**Set of tasks**
A. Summarize the vendor comparison of Chronicle and Devo architecture in two sentences.
B. Write the next part of the vendor comparison of Chronicle and Devo, picking up after its final sentence about Devo's architecture.

**Extracted text**
· · · · ·
Compare the advantages and disadvantages of both vendors in terms of architecture, features and pricing to see who comes out on top.

Architecture

Chronicle Architecture

Chronicle uses the Unified Data Model to parse all data. Most GCP data sources use this, but non-GCP data sources do not. If custom application logs or data sources outside GCP are important, then Chronicle may not be the best choice. Chronicle comes with 1 year of hot storage included. Search speed for data older than 90 days is good for standard fields like IP address, hostname, etc. But custom searches using regex are much slower.

Google Chronicle Architecture

Devo Architecture

Devo’s cloud-native architecture provides a unique method of ingesting and storing data. This enables significant performance benefits in ingest rate, search performance, and data compression. Devo uses a component known as a Relay to aggregate data from sources, tag it, and transmit it via a secure connection. Data from one or more Relays enters an event load balancer before being sent into the Devo Data Node for storage. As Data Nodes scale up, Meta Nodes coordinate searches across multiple Data Nodes.
· · · · ·
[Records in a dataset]

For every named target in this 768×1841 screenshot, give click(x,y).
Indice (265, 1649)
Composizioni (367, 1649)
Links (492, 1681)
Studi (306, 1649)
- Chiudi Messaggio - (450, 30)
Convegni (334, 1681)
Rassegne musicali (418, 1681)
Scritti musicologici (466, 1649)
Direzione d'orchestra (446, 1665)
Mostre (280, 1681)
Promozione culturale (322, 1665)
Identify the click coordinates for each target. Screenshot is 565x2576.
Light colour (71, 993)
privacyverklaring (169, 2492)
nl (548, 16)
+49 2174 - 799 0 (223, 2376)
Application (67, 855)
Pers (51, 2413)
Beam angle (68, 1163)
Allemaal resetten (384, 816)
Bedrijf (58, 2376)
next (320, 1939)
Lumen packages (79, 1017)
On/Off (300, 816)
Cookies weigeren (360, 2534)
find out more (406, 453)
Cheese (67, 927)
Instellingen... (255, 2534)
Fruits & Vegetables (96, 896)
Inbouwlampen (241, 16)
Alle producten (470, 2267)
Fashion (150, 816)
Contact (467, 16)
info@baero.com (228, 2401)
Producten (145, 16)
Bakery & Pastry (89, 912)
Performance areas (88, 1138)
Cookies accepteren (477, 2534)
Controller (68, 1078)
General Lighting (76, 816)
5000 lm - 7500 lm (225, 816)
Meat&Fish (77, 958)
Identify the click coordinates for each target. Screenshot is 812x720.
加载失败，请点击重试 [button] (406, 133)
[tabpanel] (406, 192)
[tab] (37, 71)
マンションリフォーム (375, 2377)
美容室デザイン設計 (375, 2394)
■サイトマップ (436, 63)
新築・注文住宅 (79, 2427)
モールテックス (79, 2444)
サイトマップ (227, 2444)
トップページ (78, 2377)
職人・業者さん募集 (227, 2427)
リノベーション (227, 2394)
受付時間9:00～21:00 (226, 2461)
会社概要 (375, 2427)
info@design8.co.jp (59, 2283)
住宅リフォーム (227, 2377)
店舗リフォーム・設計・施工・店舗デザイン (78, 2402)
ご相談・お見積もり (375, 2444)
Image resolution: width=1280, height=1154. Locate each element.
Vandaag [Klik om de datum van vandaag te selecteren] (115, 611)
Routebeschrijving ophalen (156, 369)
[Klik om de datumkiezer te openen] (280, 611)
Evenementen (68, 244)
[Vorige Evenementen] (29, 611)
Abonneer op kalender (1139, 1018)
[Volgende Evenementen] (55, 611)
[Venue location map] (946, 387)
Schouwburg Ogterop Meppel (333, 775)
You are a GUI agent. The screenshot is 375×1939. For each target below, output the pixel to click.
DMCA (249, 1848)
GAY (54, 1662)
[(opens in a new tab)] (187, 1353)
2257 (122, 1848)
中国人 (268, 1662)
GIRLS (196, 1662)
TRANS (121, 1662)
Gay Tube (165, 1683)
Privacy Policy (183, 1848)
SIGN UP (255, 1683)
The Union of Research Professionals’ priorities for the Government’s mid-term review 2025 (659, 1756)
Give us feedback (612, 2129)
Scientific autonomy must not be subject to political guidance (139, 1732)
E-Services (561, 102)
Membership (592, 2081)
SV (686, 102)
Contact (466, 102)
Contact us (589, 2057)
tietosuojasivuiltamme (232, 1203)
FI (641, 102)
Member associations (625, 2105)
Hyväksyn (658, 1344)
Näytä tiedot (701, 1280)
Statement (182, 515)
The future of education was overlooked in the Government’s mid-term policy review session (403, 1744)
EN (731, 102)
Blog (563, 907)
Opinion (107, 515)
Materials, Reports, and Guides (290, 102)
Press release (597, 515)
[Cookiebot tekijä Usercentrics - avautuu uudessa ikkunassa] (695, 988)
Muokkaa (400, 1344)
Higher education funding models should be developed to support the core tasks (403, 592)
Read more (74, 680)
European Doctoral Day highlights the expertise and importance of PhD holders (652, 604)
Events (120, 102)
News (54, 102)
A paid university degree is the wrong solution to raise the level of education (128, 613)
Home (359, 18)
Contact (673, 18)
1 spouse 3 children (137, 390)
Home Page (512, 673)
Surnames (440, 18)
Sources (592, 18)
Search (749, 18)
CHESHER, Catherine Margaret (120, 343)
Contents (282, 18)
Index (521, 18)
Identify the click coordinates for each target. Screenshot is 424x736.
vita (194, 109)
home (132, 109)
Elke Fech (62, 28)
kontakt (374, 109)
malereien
· · · · ·
**Response list**
A. Chronicle parses all data with the Unified Data Model, which most GCP sources use but non-GCP sources do not, and it includes 1 year of hot storage, with good search speed on standard fields for data older than 90 days but much slower custom regex searches. Devo's cloud-native architecture uses Relays to aggregate, tag and securely transmit data through an event load balancer to Data Nodes for storage, while Meta Nodes coordinate searches across multiple Data Nodes as they scale up.

B.
Buyer’s Guide for Next-Gen SIEM

Compare Devo against Chronicle and others

Platform Benefits and Unique Features

Chronicle Features

Chronicle is still immature and that fact is most apparent when it comes to usability and workflows. Custom visualizations and dashboards have to be created in Google’s completely separate data visualization tool Looker. But Looker doesn’t query Chronicle directly – it has to query the BigQuery data lake. And while Google does a good job with detections inside Chronicle, for detailed threat hunting it seems most of that will be done by going to BigQuery directly or through visualizations in Looker. This is a result of a limited number of search types in Chronicle itself. While it is easy and fast to search for IP address, hostname, and a few other things in Chronicle, it is very difficult to do complex multi-field searches. For these kind of searches, you have to go outside Chronicle. This leads to a lot of swivel chair analysis – the last thing an analyst wants to do.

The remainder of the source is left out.